Amis de longue date, Ramia et Mahefa Rasamuel voient souvent leurs univers créatifs se croiser. Et leur complémentarité artistique prend forme à travers cette exposition.
Dans son travail, Ramia s’inspire de la culture malgache, pour éviter qu’elle ne disparaisse face à la modernisation et à la mondialisation. Il intègre dans ses œuvres des ohabolana et des hain-teny pour rappeler que cette culture est avant tout orale. Par ses motifs, il est le gardien de la mémoire de nos origines. A travers ses toiles, la culture malgache apparaît et disparaît, refusant l’oubli et affirmant sa place dans un monde artistique en mouvement.
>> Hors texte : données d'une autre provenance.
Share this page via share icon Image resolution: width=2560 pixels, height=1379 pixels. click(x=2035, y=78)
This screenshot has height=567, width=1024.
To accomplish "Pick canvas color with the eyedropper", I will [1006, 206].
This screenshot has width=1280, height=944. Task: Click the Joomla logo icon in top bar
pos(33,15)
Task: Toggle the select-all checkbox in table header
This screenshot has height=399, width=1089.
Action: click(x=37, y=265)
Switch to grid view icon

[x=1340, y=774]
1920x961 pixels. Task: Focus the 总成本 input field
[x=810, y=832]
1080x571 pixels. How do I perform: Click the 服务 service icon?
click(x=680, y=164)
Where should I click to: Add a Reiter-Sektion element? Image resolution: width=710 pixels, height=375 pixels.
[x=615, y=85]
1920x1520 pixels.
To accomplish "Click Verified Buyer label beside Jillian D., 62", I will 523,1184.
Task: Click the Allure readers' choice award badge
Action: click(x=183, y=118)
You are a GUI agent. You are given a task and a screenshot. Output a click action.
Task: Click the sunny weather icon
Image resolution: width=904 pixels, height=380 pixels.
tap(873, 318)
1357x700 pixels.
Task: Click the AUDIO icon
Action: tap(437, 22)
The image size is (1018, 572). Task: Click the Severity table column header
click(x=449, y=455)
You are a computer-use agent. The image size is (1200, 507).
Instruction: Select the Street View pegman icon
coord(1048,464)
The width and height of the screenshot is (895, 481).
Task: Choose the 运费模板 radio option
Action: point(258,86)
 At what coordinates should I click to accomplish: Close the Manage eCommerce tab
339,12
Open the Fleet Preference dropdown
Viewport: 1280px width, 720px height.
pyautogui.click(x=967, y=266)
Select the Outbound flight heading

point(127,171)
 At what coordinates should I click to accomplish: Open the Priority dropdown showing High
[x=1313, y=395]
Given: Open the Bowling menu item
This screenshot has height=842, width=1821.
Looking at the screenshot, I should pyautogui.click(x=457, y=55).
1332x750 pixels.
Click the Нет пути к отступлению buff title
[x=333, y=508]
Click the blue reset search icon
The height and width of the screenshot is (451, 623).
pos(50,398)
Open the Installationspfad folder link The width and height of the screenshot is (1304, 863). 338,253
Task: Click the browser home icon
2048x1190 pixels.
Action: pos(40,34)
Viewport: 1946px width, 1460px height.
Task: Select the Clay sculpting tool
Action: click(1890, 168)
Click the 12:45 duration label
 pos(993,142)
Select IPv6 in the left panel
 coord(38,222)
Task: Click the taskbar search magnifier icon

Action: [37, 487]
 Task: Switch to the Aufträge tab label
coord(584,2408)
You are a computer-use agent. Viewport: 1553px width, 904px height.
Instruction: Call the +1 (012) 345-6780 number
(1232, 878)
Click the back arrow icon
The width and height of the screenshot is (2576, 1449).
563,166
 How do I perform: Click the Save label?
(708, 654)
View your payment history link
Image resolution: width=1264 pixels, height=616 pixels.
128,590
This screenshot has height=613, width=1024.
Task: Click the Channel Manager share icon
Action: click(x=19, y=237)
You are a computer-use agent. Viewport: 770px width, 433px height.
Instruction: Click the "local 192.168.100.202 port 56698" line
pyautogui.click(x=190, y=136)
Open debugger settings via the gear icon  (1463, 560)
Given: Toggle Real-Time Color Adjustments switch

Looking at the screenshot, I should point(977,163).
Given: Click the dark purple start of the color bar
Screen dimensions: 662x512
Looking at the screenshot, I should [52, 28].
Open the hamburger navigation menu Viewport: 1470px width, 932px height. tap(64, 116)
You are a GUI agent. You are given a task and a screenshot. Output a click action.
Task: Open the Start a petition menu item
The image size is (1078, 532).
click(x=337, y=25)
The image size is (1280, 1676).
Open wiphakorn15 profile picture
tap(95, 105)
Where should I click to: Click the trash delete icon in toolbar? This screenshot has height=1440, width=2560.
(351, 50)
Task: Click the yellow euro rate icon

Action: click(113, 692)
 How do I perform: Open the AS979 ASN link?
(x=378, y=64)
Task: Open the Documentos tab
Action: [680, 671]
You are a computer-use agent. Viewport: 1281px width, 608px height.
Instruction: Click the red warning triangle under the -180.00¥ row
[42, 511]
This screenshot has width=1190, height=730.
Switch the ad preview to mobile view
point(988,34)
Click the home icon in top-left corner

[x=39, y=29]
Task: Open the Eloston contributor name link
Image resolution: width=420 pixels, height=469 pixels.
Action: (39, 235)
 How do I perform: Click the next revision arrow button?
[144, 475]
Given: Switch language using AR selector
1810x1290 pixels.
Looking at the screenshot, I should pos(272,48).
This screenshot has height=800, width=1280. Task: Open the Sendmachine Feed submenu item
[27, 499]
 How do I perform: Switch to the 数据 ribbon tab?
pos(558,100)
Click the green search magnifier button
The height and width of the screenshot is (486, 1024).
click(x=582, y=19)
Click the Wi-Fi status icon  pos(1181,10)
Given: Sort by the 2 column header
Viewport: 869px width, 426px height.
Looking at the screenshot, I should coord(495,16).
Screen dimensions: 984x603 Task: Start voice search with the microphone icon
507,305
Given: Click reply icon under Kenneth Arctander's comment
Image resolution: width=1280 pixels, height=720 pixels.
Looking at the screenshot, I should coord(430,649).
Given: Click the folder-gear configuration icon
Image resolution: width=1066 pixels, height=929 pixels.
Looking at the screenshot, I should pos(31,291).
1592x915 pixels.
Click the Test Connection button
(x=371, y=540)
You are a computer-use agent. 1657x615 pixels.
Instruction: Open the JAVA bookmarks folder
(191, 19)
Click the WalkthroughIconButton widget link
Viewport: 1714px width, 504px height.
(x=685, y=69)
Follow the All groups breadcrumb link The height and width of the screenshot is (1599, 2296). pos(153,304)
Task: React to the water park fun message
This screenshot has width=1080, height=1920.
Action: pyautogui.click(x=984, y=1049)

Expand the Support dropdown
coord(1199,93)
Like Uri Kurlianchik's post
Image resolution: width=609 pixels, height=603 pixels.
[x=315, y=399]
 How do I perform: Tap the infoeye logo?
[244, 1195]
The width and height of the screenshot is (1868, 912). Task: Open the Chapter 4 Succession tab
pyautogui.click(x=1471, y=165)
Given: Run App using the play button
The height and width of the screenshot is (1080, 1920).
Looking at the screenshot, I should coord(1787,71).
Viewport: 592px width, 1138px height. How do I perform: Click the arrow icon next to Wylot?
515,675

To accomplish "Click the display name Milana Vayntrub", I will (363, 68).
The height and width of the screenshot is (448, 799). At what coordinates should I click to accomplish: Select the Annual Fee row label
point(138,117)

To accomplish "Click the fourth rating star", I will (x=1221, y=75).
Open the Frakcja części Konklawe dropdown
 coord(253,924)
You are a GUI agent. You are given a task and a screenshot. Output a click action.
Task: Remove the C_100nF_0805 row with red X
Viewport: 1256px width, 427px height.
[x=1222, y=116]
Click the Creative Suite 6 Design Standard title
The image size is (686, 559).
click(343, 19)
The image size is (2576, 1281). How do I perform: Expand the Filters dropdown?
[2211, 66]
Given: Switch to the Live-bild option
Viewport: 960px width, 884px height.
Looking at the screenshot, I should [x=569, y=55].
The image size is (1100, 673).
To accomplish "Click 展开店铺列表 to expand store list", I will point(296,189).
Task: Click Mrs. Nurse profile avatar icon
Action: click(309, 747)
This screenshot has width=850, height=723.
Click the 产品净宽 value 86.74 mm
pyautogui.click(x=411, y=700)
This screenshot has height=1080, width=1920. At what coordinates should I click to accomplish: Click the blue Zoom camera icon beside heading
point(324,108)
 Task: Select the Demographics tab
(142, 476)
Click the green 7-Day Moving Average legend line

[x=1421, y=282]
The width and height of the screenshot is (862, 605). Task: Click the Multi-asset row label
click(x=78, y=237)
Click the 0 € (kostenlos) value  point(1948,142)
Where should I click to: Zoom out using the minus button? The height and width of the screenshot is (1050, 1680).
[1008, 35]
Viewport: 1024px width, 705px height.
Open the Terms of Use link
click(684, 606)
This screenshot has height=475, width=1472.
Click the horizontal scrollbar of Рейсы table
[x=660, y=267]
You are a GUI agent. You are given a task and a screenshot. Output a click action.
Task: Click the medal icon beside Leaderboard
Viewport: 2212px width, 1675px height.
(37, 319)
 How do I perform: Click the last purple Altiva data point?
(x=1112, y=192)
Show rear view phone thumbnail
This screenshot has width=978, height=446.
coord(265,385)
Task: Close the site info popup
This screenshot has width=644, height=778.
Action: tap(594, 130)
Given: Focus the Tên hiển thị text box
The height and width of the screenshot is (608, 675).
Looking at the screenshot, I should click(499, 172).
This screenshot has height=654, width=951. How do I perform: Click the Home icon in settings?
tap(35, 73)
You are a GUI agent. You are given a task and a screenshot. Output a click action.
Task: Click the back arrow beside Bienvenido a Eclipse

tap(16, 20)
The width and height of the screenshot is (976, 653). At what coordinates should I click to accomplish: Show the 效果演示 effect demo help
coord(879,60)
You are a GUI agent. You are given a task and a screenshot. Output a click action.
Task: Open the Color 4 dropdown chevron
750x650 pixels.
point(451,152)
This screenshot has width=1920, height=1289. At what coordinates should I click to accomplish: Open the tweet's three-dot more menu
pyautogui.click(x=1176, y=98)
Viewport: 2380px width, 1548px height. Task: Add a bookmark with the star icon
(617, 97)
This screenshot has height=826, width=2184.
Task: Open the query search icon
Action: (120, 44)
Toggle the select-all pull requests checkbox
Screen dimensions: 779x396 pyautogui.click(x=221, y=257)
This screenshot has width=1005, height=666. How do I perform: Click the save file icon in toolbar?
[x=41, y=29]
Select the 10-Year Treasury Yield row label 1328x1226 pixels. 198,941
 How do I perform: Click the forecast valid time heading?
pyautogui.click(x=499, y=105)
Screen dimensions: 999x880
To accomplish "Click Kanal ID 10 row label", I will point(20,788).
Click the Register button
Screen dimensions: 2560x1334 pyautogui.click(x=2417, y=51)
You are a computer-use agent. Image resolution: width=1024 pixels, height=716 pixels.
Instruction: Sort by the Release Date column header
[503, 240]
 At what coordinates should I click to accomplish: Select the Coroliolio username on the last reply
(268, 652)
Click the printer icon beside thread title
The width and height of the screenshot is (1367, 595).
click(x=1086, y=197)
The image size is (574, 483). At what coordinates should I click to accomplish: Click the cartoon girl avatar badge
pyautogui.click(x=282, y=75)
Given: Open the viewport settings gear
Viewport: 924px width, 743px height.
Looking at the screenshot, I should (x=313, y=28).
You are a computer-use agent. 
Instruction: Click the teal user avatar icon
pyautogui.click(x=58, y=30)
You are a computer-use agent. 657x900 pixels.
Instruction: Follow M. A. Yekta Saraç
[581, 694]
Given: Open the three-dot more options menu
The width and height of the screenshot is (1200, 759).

Mahefa, lui, avait déjà créé plusieurs de ses œuvres avant le 25 septembre. Mais les récents événements ont été une nouvelle source d’aspiration. A cet effet, il utilise des matériaux porteurs d’histoire comme des cartons griffés par Caipi, sable, marc de café pour montrer ce qui résiste au temps. Ces traces deviennent la mémoire d’un changement et le témoignage d’une histoire qui veut rester vivante.
« Empreintes ne se limite pas à montrer des créations individuelles, nous avons collaboré étroitement, depuis la conception, l’exposition à la réalisation conjointe de plusieurs tableaux. Chacun, avec sa sensibilité et ses techniques propres, laisse son empreinte, parfois spontanée, parfois réfléchie, sur des œuvres tantôt longuement mûries, tantôt nées du hasard”, conclut-on.